- **REQUIRED WORK**: A single stretch of the material below is to be transcribed exactly, starting at the line with "1568x557 pixels. How" and ending after the line with "Task: Expand the Периодичность dropdown".

- **SUPPLIED MATERIAL**:
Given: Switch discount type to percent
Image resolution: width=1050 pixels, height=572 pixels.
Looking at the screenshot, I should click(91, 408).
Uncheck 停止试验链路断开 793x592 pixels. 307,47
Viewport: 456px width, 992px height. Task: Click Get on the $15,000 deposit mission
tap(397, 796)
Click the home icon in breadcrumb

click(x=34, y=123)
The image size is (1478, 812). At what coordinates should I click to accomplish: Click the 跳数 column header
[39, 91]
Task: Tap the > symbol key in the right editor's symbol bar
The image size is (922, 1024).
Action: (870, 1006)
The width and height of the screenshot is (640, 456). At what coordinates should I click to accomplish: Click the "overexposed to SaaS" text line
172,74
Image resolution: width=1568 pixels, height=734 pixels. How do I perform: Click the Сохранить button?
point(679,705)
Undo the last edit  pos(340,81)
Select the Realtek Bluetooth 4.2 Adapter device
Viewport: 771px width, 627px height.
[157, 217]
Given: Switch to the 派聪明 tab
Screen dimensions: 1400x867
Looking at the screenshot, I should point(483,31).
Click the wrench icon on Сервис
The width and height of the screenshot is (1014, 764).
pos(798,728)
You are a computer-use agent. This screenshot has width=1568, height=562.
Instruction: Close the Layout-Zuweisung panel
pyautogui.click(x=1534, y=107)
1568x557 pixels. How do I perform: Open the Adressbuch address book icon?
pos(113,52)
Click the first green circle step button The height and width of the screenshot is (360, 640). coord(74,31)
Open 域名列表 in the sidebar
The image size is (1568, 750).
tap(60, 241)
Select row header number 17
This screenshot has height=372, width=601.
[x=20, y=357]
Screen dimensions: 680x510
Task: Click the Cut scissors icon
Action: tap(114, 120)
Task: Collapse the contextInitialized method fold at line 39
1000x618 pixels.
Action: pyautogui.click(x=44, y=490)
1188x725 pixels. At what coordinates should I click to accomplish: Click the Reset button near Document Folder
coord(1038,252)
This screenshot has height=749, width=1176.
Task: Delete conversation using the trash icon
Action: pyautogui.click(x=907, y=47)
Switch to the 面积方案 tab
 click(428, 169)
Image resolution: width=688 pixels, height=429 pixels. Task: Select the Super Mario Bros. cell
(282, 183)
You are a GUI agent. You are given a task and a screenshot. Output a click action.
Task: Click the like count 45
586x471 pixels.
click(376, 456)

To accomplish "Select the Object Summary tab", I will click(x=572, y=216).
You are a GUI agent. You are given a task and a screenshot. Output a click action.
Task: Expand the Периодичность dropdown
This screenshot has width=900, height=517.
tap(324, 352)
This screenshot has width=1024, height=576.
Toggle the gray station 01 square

- **ANSWER BELOW**:
1568x557 pixels. How do I perform: Open the Adressbuch address book icon?
pos(113,52)
Click the first green circle step button The height and width of the screenshot is (360, 640). coord(74,31)
Open 域名列表 in the sidebar
The image size is (1568, 750).
tap(60, 241)
Select row header number 17
This screenshot has height=372, width=601.
[x=20, y=357]
Screen dimensions: 680x510
Task: Click the Cut scissors icon
Action: tap(114, 120)
Task: Collapse the contextInitialized method fold at line 39
1000x618 pixels.
Action: pyautogui.click(x=44, y=490)
1188x725 pixels. At what coordinates should I click to accomplish: Click the Reset button near Document Folder
coord(1038,252)
This screenshot has height=749, width=1176.
Task: Delete conversation using the trash icon
Action: pyautogui.click(x=907, y=47)
Switch to the 面积方案 tab
 click(428, 169)
Image resolution: width=688 pixels, height=429 pixels. Task: Select the Super Mario Bros. cell
(282, 183)
You are a GUI agent. You are given a task and a screenshot. Output a click action.
Task: Click the like count 45
586x471 pixels.
click(376, 456)

To accomplish "Select the Object Summary tab", I will click(x=572, y=216).
You are a GUI agent. You are given a task and a screenshot. Output a click action.
Task: Expand the Периодичность dropdown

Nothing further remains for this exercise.